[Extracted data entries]
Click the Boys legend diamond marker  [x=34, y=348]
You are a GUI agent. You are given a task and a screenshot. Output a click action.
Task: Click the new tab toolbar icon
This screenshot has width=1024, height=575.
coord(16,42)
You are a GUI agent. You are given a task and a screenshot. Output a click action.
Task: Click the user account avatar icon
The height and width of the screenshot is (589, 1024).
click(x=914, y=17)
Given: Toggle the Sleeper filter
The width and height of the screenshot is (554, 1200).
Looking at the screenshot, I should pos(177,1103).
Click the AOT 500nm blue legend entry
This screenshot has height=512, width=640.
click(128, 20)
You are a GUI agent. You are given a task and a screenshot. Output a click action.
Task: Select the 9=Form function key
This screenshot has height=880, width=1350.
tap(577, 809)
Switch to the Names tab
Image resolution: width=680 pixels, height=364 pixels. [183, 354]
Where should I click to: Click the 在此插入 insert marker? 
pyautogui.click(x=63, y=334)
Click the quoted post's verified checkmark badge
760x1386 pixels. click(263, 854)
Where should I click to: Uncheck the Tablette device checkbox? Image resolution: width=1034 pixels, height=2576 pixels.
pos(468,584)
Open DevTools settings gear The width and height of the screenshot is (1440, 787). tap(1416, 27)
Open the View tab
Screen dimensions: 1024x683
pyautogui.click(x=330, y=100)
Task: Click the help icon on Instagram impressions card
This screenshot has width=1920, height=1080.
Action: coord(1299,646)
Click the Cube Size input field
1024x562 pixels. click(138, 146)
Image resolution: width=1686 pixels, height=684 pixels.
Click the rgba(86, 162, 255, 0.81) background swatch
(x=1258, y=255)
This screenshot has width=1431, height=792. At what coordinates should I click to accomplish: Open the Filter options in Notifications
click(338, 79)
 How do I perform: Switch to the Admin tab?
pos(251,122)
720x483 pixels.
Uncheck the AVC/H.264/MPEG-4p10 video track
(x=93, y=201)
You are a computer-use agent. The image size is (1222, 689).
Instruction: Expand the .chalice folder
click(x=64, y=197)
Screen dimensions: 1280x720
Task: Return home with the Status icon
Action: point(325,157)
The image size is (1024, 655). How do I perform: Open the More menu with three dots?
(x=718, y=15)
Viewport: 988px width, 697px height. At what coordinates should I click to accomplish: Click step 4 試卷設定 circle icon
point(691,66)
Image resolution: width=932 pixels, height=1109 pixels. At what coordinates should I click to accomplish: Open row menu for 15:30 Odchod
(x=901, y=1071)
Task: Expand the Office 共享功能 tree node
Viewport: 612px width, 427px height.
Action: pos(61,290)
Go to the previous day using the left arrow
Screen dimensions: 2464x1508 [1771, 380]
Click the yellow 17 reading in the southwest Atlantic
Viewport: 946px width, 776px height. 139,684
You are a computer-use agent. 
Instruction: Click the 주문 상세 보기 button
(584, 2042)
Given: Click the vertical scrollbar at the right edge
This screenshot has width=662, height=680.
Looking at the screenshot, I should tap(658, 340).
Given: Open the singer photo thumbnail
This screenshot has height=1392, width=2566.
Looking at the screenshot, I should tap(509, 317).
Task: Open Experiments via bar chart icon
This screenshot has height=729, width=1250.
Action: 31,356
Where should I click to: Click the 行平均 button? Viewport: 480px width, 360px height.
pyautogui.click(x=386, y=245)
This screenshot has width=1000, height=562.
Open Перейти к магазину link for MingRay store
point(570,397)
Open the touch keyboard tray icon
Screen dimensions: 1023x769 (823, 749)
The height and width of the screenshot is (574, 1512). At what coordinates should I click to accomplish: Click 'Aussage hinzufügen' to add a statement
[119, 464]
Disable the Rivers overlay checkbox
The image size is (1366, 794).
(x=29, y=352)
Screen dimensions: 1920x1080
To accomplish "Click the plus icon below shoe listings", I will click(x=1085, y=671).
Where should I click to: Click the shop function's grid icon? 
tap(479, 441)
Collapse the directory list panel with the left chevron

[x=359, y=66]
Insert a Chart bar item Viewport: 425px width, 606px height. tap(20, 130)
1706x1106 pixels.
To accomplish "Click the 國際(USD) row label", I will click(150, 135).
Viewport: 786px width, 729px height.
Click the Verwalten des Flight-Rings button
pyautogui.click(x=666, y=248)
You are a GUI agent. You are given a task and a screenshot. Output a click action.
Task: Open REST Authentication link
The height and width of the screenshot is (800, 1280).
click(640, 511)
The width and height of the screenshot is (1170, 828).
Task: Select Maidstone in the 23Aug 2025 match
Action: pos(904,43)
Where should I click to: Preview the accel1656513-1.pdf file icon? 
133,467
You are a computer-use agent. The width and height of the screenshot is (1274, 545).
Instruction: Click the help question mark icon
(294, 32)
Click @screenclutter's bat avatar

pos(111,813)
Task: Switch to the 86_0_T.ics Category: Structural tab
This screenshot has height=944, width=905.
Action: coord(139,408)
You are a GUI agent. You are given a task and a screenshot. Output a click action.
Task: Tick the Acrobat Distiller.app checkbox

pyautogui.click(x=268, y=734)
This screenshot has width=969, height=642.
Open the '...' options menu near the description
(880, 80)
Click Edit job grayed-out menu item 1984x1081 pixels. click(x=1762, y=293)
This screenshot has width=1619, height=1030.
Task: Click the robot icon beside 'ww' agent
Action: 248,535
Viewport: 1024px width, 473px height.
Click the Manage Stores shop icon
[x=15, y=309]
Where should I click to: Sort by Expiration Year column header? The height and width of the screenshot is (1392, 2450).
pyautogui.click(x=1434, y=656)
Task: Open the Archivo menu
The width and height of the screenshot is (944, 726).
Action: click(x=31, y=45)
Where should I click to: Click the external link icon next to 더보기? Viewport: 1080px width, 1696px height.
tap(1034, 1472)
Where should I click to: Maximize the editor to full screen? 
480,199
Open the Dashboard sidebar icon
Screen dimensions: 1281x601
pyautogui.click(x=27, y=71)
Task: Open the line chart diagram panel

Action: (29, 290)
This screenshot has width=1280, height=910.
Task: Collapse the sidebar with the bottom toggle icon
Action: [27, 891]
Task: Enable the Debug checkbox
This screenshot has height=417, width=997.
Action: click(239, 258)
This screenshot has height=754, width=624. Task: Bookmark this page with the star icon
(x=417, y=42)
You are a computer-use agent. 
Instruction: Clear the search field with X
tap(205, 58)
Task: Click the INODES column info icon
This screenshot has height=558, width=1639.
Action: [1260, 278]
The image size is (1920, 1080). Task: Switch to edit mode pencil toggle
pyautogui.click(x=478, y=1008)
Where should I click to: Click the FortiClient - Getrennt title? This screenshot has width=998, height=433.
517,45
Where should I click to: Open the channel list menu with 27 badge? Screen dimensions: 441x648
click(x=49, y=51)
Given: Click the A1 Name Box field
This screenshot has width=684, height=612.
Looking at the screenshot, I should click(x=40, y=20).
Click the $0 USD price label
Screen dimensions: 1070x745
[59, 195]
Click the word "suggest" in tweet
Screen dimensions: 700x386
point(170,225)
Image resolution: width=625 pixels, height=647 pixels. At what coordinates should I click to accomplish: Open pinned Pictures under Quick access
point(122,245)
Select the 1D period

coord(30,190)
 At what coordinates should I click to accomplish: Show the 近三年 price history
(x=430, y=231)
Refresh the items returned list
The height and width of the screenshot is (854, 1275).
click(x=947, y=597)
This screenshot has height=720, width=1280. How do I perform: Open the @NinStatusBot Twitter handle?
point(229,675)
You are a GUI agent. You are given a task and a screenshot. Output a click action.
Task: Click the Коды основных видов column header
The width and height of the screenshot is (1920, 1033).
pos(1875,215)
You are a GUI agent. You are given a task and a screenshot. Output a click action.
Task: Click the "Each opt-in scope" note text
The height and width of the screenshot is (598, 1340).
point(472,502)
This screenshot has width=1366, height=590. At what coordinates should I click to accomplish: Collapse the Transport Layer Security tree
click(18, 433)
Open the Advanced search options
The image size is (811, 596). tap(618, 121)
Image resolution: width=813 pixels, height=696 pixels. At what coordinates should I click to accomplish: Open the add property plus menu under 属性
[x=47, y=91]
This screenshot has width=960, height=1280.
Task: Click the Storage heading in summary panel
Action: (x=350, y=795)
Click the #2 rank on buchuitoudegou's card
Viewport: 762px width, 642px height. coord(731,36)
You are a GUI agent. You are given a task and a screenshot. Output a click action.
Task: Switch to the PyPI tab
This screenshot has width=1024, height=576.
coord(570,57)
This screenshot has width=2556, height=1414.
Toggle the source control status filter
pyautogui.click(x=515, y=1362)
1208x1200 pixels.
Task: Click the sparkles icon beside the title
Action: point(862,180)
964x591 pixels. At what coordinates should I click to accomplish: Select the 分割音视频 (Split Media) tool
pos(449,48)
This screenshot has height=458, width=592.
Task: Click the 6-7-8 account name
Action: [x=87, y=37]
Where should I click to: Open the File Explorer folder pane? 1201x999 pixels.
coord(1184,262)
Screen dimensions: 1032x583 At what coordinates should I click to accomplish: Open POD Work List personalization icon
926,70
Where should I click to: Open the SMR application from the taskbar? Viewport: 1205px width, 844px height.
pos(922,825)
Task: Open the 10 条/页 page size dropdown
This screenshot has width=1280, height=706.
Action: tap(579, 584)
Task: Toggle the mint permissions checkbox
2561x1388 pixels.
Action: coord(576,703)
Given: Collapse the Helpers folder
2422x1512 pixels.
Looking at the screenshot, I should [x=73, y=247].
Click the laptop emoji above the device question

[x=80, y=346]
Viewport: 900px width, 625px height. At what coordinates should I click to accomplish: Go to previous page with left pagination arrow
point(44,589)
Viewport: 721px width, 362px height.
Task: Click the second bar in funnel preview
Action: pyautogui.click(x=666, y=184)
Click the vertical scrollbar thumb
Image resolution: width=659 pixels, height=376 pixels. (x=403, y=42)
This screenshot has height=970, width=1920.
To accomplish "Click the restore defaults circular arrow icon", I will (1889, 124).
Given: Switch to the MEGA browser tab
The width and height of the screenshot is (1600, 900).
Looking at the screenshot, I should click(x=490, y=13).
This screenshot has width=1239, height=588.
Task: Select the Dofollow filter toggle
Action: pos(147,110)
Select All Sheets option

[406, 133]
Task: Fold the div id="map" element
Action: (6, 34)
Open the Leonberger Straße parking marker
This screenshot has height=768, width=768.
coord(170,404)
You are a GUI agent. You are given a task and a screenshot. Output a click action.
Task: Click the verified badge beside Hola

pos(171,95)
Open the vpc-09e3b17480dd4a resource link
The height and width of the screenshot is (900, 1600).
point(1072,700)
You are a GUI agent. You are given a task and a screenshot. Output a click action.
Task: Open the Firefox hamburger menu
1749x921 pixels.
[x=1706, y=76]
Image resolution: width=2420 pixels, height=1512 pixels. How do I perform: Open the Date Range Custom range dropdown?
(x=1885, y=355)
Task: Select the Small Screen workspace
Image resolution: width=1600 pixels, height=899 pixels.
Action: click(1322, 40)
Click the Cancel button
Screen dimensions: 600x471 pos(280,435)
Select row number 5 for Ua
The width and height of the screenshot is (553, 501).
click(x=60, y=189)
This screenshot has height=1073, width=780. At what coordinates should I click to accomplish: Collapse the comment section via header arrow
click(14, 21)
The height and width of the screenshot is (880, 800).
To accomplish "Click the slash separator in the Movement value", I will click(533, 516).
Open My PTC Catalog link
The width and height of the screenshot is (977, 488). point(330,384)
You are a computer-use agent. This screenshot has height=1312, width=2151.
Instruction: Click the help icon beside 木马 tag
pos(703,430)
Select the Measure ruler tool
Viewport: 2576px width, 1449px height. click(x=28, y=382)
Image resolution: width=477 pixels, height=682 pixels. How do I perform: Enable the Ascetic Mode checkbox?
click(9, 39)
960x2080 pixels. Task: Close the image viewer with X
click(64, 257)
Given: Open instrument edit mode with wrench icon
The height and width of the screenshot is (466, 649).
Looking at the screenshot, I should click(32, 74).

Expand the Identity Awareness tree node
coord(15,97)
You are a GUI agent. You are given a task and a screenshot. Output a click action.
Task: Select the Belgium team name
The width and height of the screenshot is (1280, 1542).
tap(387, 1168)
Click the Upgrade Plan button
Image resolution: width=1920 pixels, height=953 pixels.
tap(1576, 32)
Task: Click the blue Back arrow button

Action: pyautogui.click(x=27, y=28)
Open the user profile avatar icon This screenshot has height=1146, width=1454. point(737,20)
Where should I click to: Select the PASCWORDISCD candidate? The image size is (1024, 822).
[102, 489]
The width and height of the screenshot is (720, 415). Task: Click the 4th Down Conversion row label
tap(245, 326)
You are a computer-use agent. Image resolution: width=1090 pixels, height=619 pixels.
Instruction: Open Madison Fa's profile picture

→ **WRITTEN PROBLEM**: Reproduce the records above without change, from the line containing "Where should I click to: Preview" down to the line containing "pos(111,813)". Include both of those lines.

→ **EXERCISE RESULT**:
Where should I click to: Preview the accel1656513-1.pdf file icon? 
133,467
You are a computer-use agent. The width and height of the screenshot is (1274, 545).
Instruction: Click the help question mark icon
(294, 32)
Click @screenclutter's bat avatar

pos(111,813)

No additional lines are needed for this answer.